The story of Oskar Schindler, the German industrialist who saved hundreds of Jews from death in the Holocaust and honored by Yad Vashem as a "Righteous Among the Nations," is one of the most well known episodes in Holocaust history.
 
Less well known is the story of the "Japanese Schindler," Chiune Sugihara, who according to estimates saved roughly 6,000 Lithuanian Jews simply by granting them visas.
 
Sugihara was Japan's ambassador to Lithuania in 1940, when the Germans invaded the country. Jews came to the Japanese consulate in the hope of obtaining visas to escape the Nazis.
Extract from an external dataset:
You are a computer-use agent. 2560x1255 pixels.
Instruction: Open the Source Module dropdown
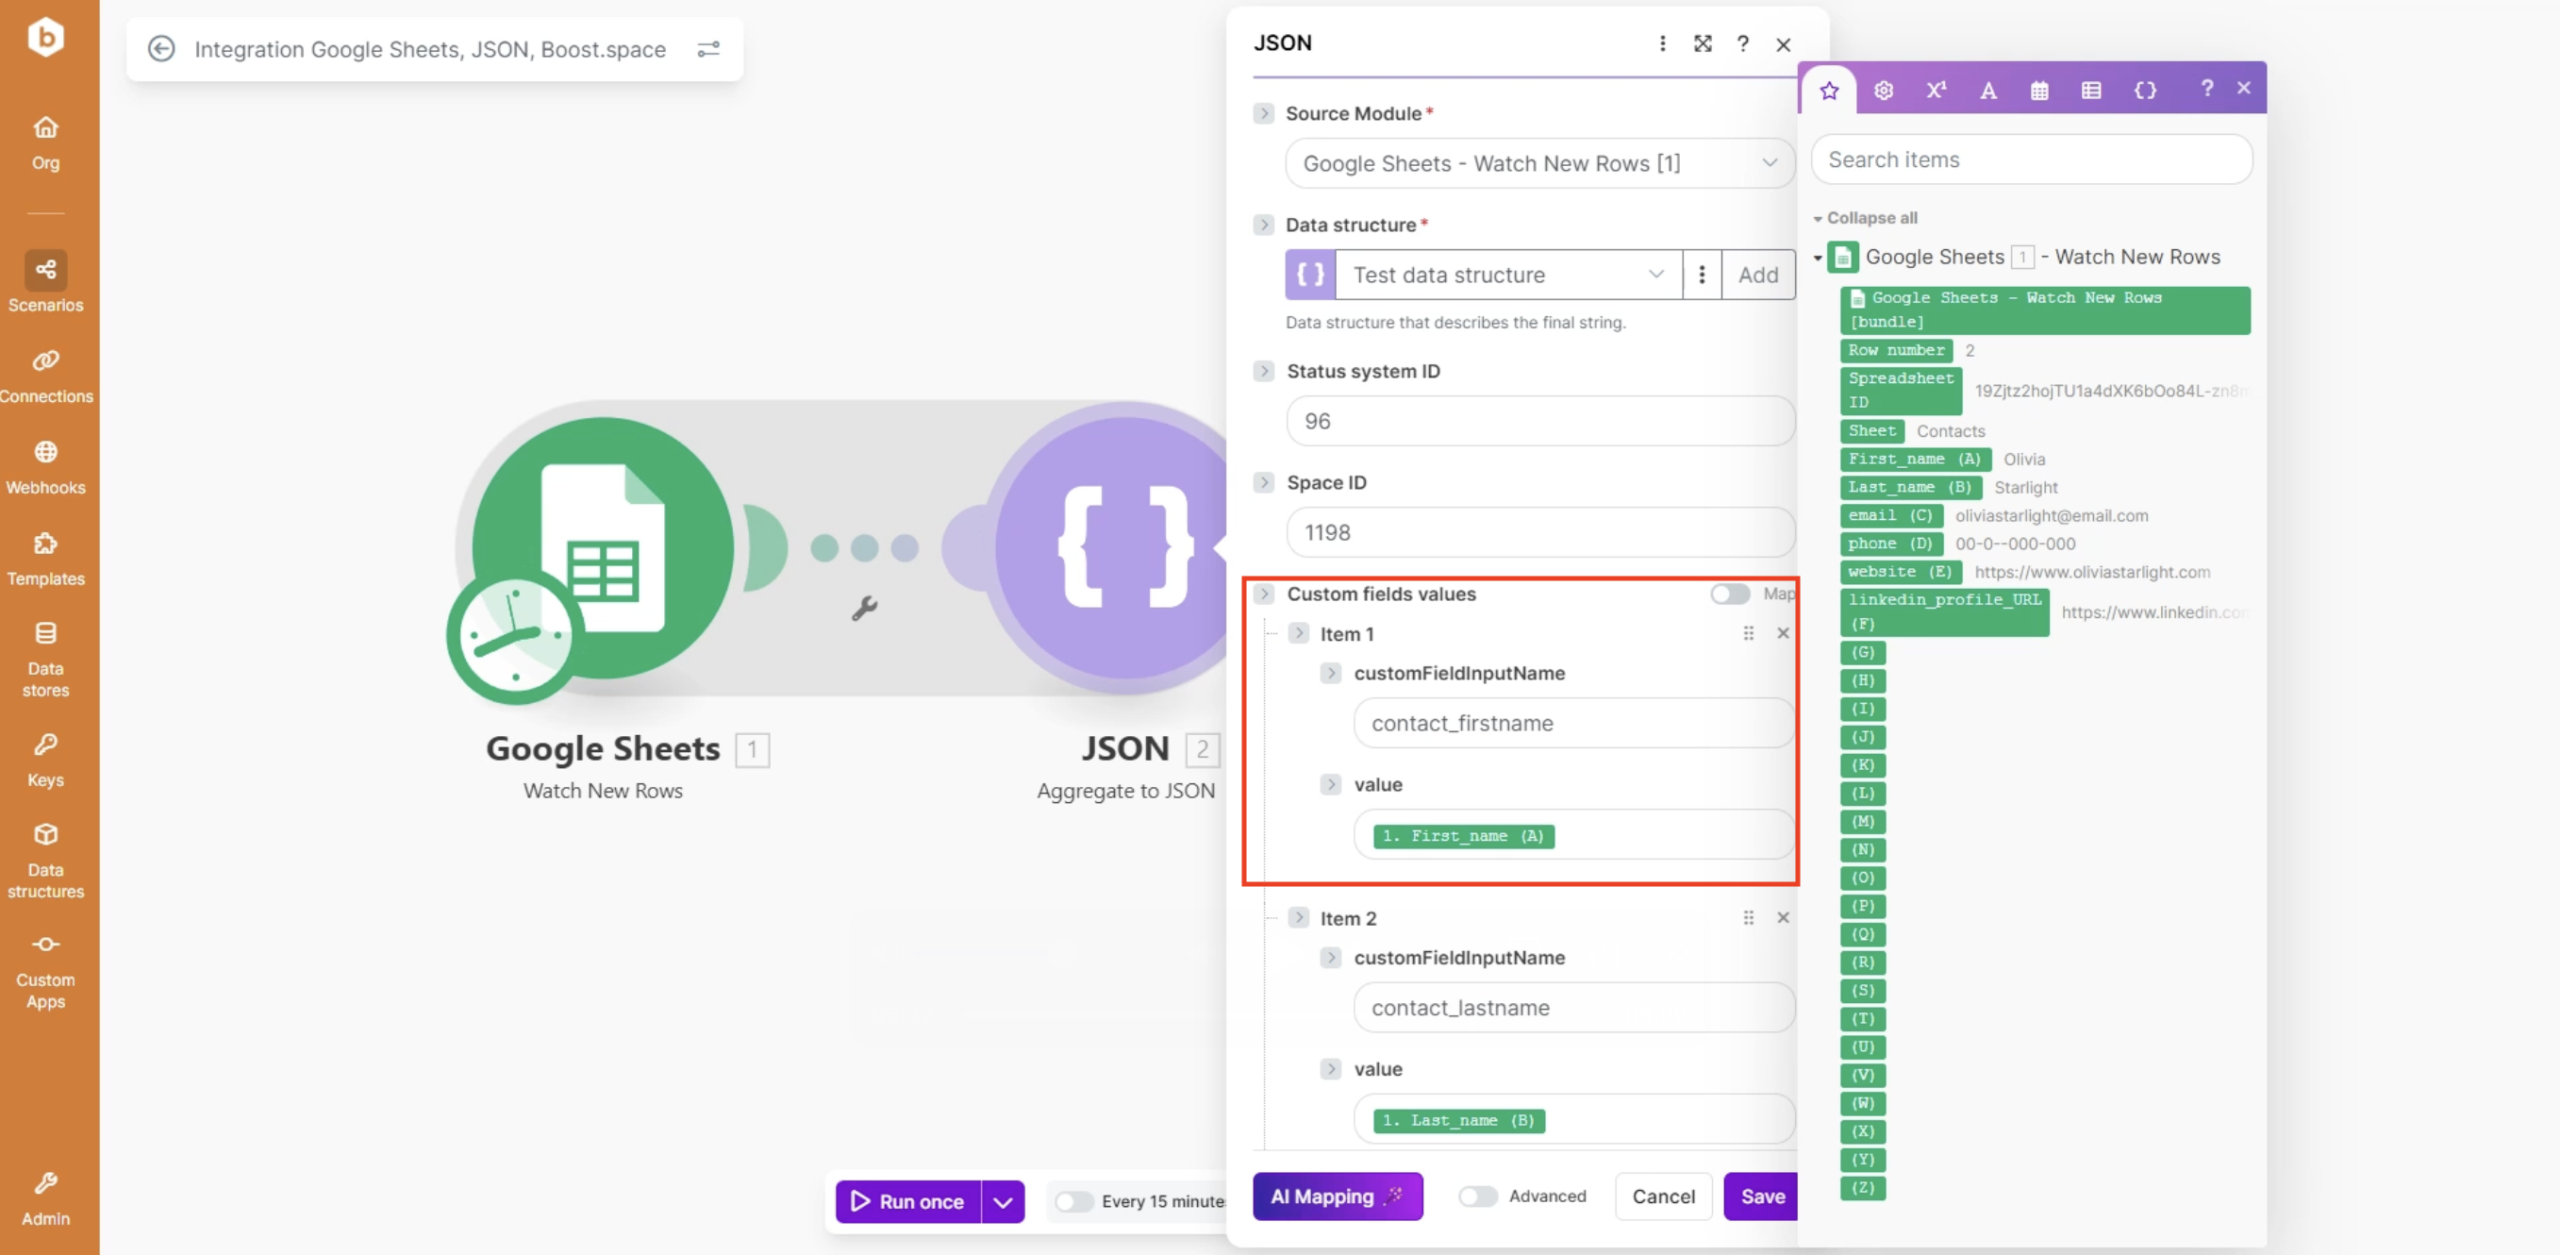(x=1540, y=163)
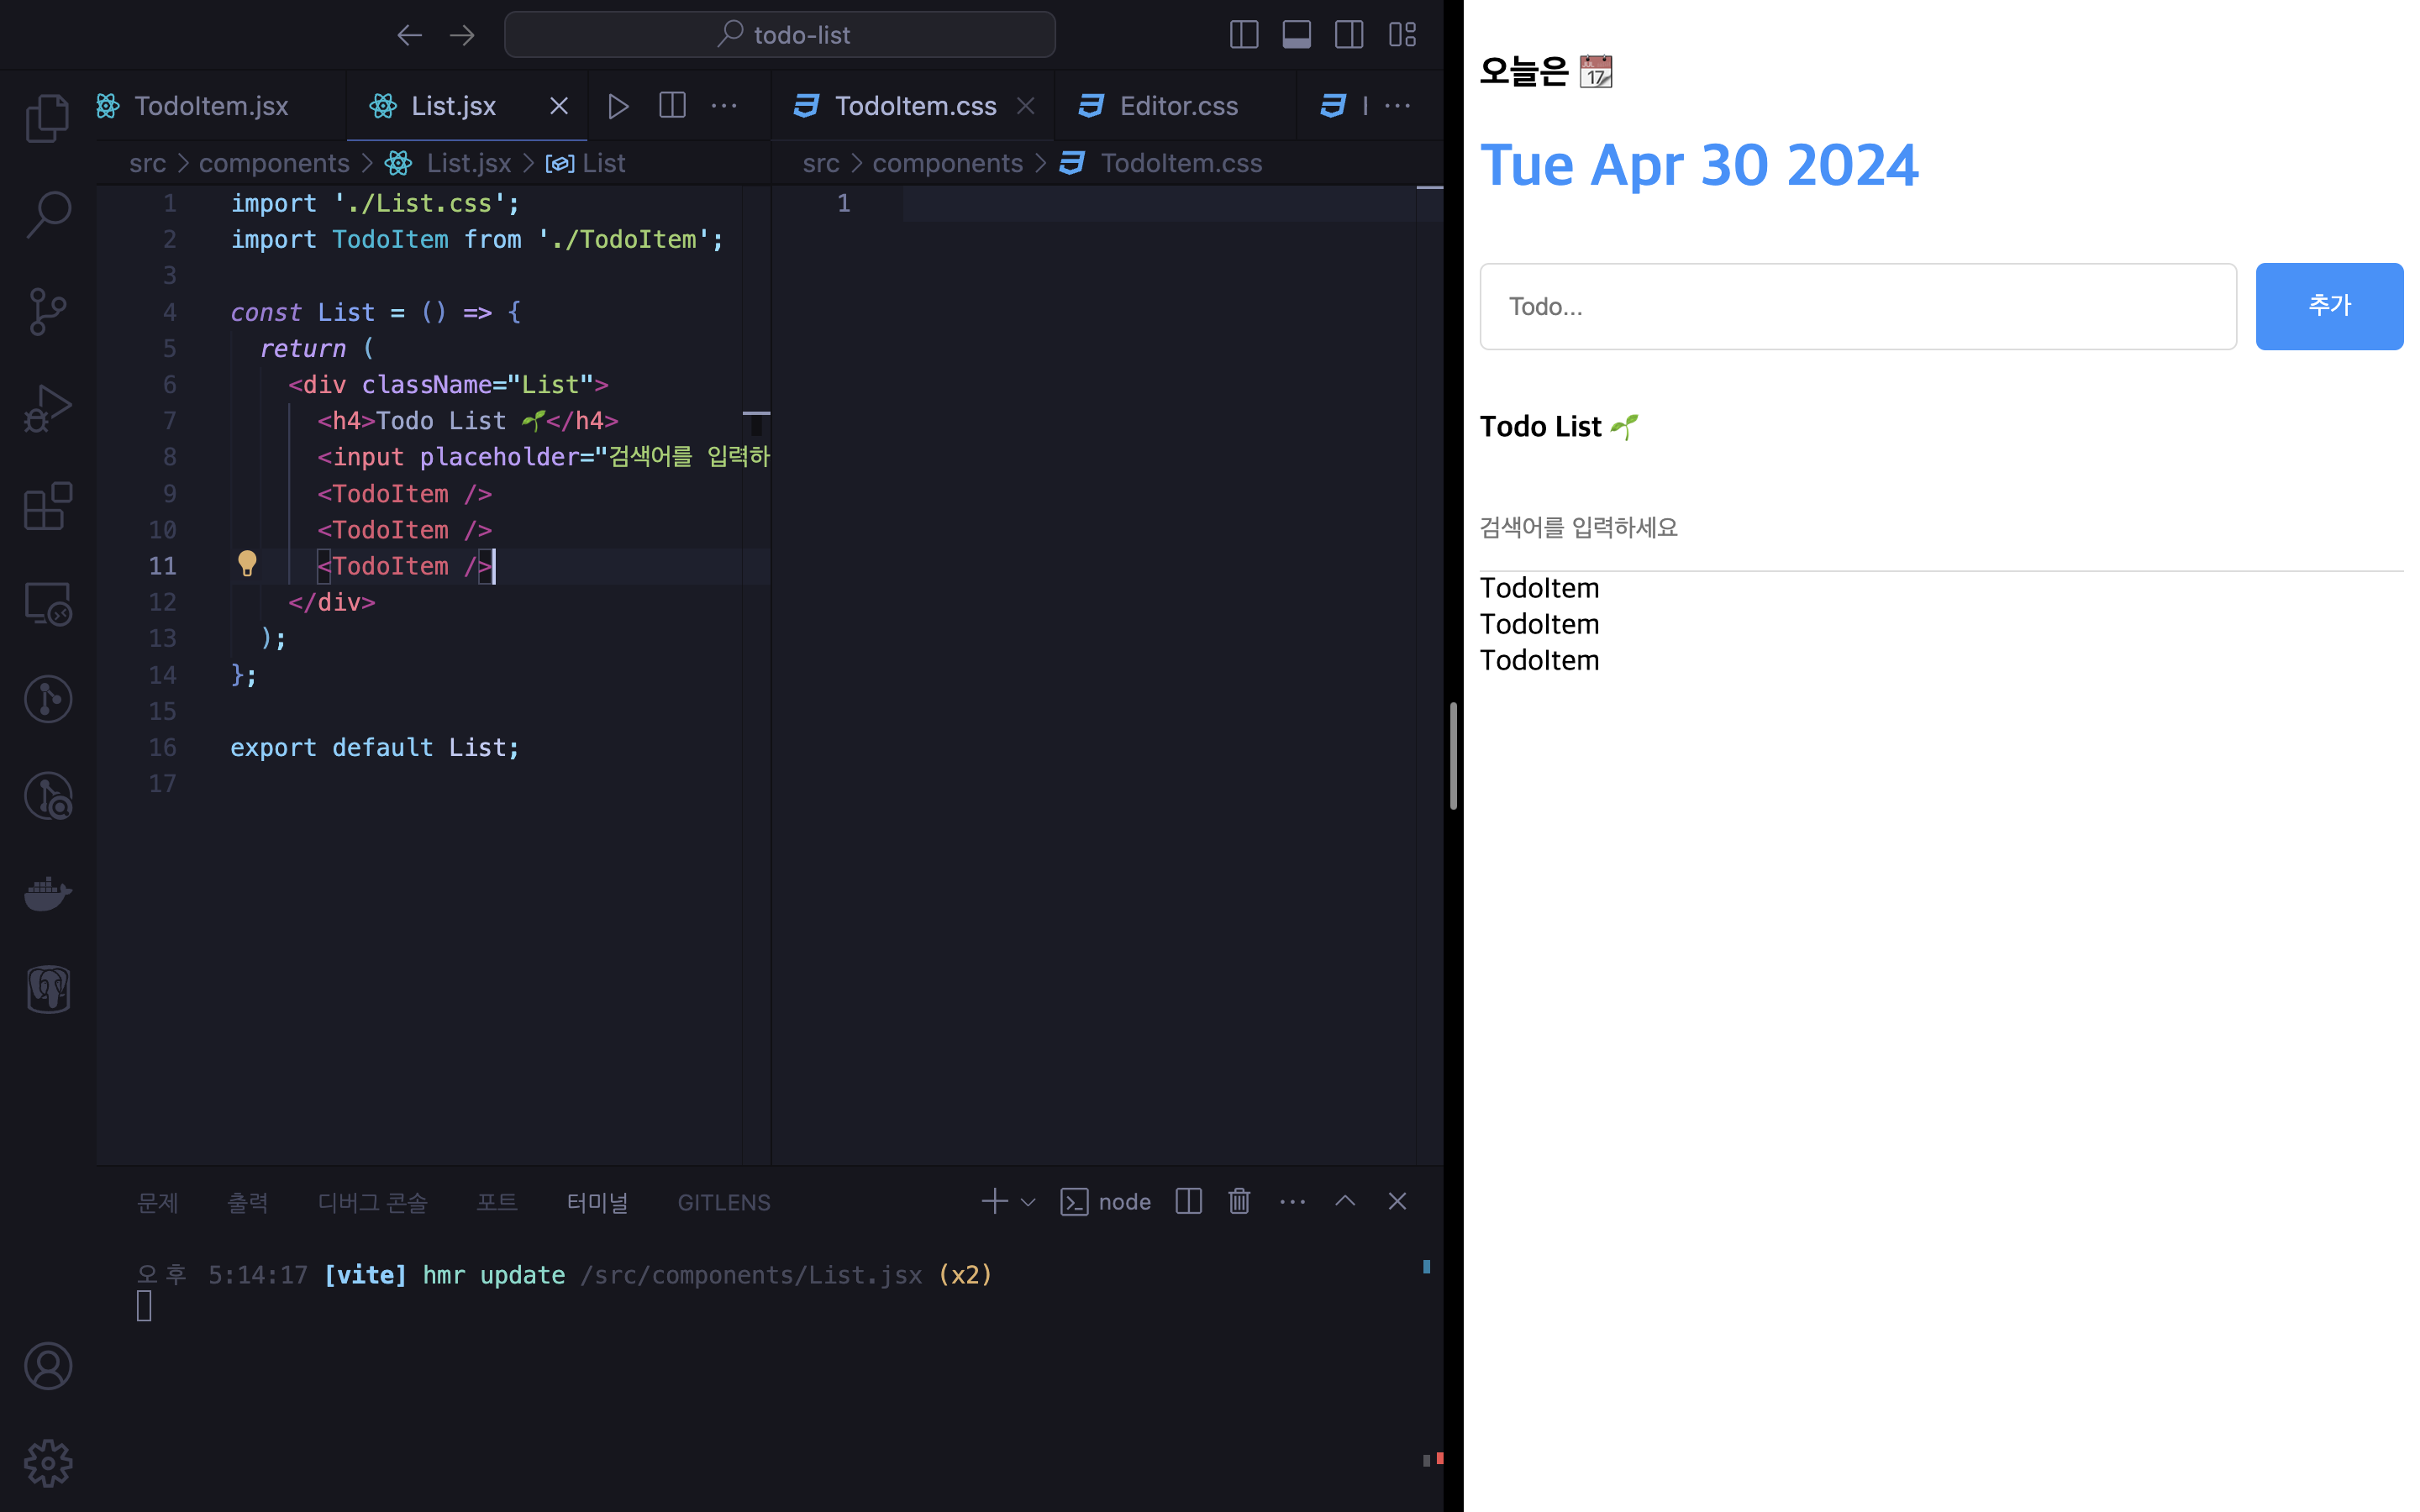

The Japanese government denied Sugihara's request to grant them visas, but he decided to disobey the order and grant them anyway. 
 
He was able to print and stamp about 2,000 family visas, on which multiple people could travel, before he was forced to leave Kaunas (at that time the Lithuanian capital). According to witnesses, he kept writing visas on his way to the train, and when he ran out of time he threw papers stamped with the consulate seal and his signature out the train window, so that refugees in the following crowd could write the visas on their own.
 
Once he returned to Japan, he was fired by the government for disobediance.
  
A report on Israel's Kan News followed Sugihara's son, Nobuki, at a dedication of a plaque for his father at the Chamber of the Holocaust, a small museum on Mt. Zion in Jerusalem.

 
The elder Sugihara was recognized as a Righteous Among the Nations in 1985. He refused a monetary award from the Israeli government, but he agreed to accept a scholarship for his son to study in Jerusalem.
 
"My father didn't tell me anything [about his work in Lithuania] when I was a child," said Nobuki in Hebrew in an interview with Kan. He was 19 years old when he discovered what his father did. 
 
After asking his father what he thought when he was granting the visas, Chiune replied that he only hoped that one or two Jewish refugees would escape from the situation in Europe.